Thanks a ton for your suggestions.

On Sun, Apr 9, 2017 at 5:58 PM, Francis Daly <[hidden email]> wrote:
On Sun, Apr 09, 2017 at 05:27:31PM +0530, Ajay Garg wrote:

Hi there,

> Unfortunately, our backen-service(s) (on port 2000 in the example) is
> ssh-reverse-tunnel, having two layers of machines behind them. The
> terminating-node for sure cannot be changed.

"In general", reverse-proxying to a different part of the url hierarchy
needs back-end support. In the specific case of your system, maybe it
does not need anything special. Only you can tell.

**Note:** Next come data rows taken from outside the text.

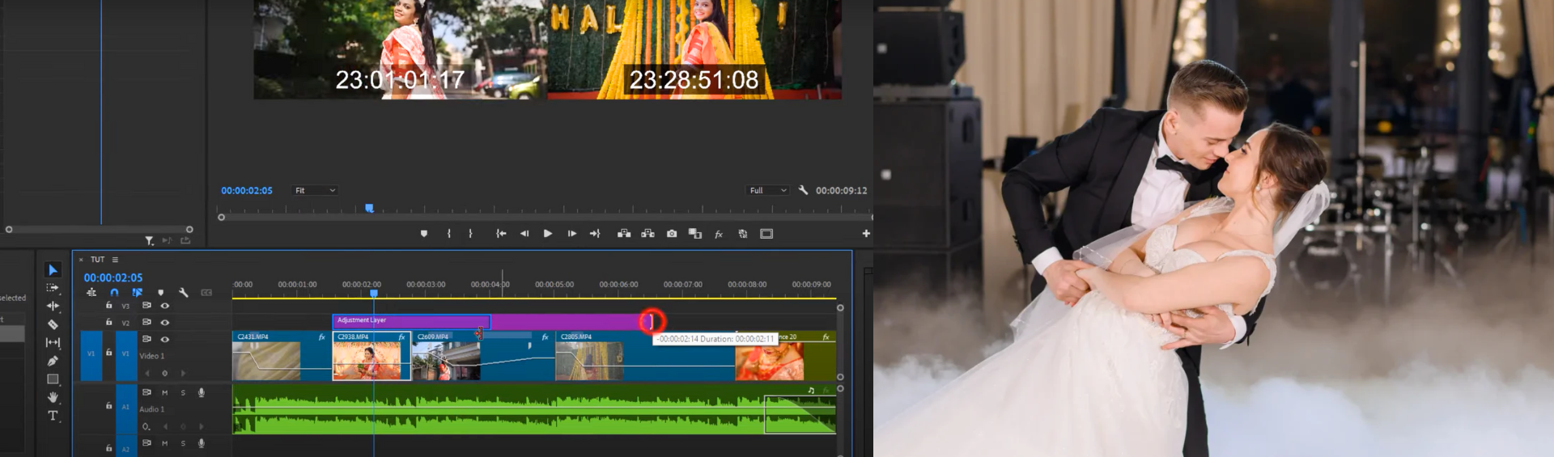Open the Full playback resolution dropdown
The image size is (1554, 457).
pos(768,191)
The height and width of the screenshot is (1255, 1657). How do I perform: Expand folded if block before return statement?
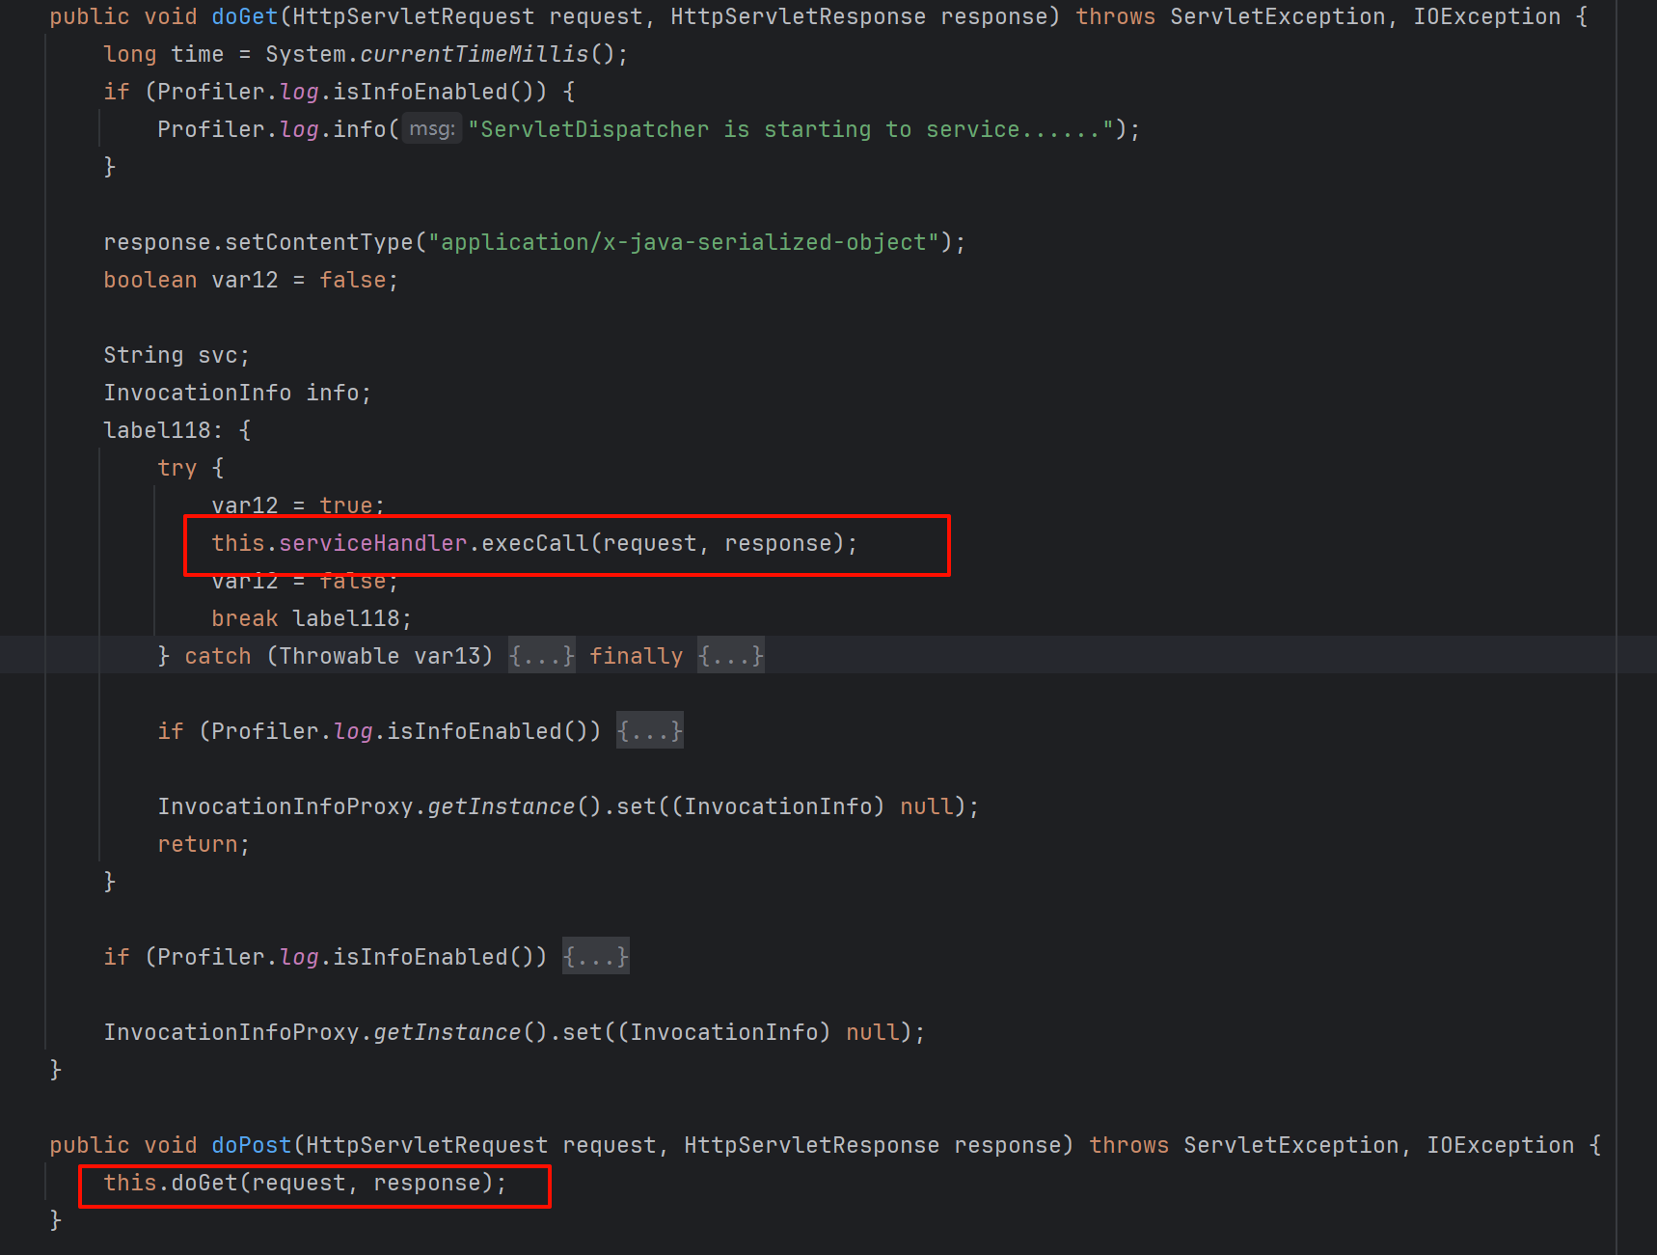pos(649,731)
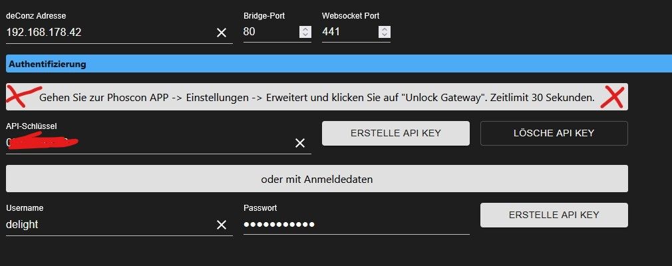Screen dimensions: 672x266
Task: Click the Unlock Gateway instruction text
Action: (x=317, y=98)
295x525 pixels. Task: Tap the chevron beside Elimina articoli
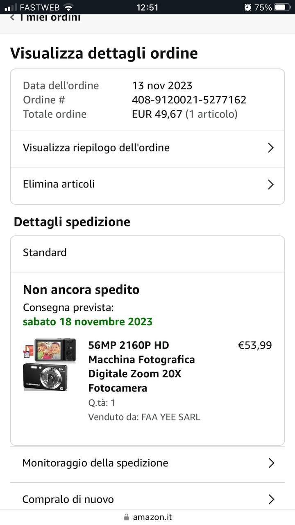tap(270, 185)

> Looking at your explanations, I guess then we will have to open a port for
> every service.
> So, for example, port 2001 for proxying to service running on ssh-tunnel at
> 2000,

You could.

Or, you could have nginx listening on public:2000 and proxy_pass'ing
to local:2000, so you don't have to remember the public/private port
mappings.

Or you could have nginx listening on one port, and have multiple server{}
blocks, so that userA connects to A.example.com which proxy_pass'es
to local:2000; and userB connects to B.example.com which proxy_pass'es
to local:2002.

I doubt I would be allowed to do this, since we would be using a fixed IP (instead of the costly multiple DNS-addresses).

 

Or, you could (potentially) have nginx listening on one port, with one
server{} block, where anyone who authenticates as userA is proxy_pass'ed
to local:2000 and anyone who authenticates as userB is proxy_pass'ed
to local:2002.

I would be very much interested if this case is possible.
Kindly let know how to do the proxy-routing based upon credentials.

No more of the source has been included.